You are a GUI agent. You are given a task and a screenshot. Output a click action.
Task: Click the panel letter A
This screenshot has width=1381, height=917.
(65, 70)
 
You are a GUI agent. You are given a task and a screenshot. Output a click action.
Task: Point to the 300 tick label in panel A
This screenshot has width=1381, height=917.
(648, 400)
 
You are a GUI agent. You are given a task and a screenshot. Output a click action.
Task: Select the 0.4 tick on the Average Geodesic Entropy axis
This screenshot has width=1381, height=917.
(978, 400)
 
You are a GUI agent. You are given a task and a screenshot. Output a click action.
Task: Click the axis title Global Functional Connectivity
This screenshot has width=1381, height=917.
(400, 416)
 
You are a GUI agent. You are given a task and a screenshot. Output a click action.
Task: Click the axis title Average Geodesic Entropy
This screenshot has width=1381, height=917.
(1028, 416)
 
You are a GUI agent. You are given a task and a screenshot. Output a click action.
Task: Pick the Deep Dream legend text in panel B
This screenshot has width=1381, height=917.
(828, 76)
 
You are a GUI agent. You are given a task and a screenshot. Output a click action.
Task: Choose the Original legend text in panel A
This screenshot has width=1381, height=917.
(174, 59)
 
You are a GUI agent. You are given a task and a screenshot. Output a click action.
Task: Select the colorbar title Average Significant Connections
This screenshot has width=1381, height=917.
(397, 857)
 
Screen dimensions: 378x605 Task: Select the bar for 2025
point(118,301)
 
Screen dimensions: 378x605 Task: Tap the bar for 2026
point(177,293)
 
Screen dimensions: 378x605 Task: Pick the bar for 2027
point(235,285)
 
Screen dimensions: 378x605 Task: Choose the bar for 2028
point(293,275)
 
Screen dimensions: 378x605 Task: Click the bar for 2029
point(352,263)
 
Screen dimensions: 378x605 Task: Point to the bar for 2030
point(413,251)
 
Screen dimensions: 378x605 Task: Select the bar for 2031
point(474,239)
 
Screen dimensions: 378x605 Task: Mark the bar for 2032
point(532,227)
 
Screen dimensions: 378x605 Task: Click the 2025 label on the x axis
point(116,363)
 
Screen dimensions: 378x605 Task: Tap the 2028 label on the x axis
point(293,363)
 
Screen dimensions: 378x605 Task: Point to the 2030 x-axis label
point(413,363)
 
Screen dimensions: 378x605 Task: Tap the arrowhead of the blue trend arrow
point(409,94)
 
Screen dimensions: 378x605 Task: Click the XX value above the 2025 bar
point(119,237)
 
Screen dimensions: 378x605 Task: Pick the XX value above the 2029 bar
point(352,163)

_Problem to solve_.
Update the items above by replacing every occurrence of "the bar for" with "the column for", leaving all other text unchanged.

_Complete answer_.
You are a GUI agent. You are given a task and a screenshot. Output a click action.
Task: Click the panel letter A
This screenshot has width=1381, height=917.
(65, 70)
 
You are a GUI agent. You are given a task and a screenshot. Output a click action.
Task: Point to the 300 tick label in panel A
This screenshot has width=1381, height=917.
(648, 400)
 
You are a GUI agent. You are given a task and a screenshot. Output a click action.
Task: Select the 0.4 tick on the Average Geodesic Entropy axis
This screenshot has width=1381, height=917.
(978, 400)
 
You are a GUI agent. You are given a task and a screenshot. Output a click action.
Task: Click the axis title Global Functional Connectivity
This screenshot has width=1381, height=917.
(400, 416)
 
You are a GUI agent. You are given a task and a screenshot. Output a click action.
Task: Click the axis title Average Geodesic Entropy
This screenshot has width=1381, height=917.
(1028, 416)
 
You are a GUI agent. You are given a task and a screenshot. Output a click action.
Task: Pick the Deep Dream legend text in panel B
This screenshot has width=1381, height=917.
(828, 76)
 
You are a GUI agent. You are given a task and a screenshot. Output a click action.
Task: Choose the Original legend text in panel A
This screenshot has width=1381, height=917.
(174, 59)
 
You are a GUI agent. You are given a task and a screenshot. Output a click action.
Task: Select the colorbar title Average Significant Connections
This screenshot has width=1381, height=917.
(397, 857)
 
Screen dimensions: 378x605 Task: Select the column for 2025
point(118,301)
 
Screen dimensions: 378x605 Task: Tap the column for 2026
point(177,293)
 
Screen dimensions: 378x605 Task: Pick the column for 2027
point(235,285)
 
Screen dimensions: 378x605 Task: Choose the column for 2028
point(293,275)
 
Screen dimensions: 378x605 Task: Click the column for 2029
point(352,263)
 
Screen dimensions: 378x605 Task: Point to the column for 2030
point(413,251)
 
Screen dimensions: 378x605 Task: Select the column for 2031
point(474,239)
 
Screen dimensions: 378x605 Task: Mark the column for 2032
point(532,227)
 
Screen dimensions: 378x605 Task: Click the 2025 label on the x axis
point(116,363)
 
Screen dimensions: 378x605 Task: Tap the 2028 label on the x axis
point(293,363)
 
Screen dimensions: 378x605 Task: Point to the 2030 x-axis label
point(413,363)
 
Screen dimensions: 378x605 Task: Tap the arrowhead of the blue trend arrow
point(409,94)
 
Screen dimensions: 378x605 Task: Click the XX value above the 2025 bar
point(119,237)
 
Screen dimensions: 378x605 Task: Pick the XX value above the 2029 bar
point(352,163)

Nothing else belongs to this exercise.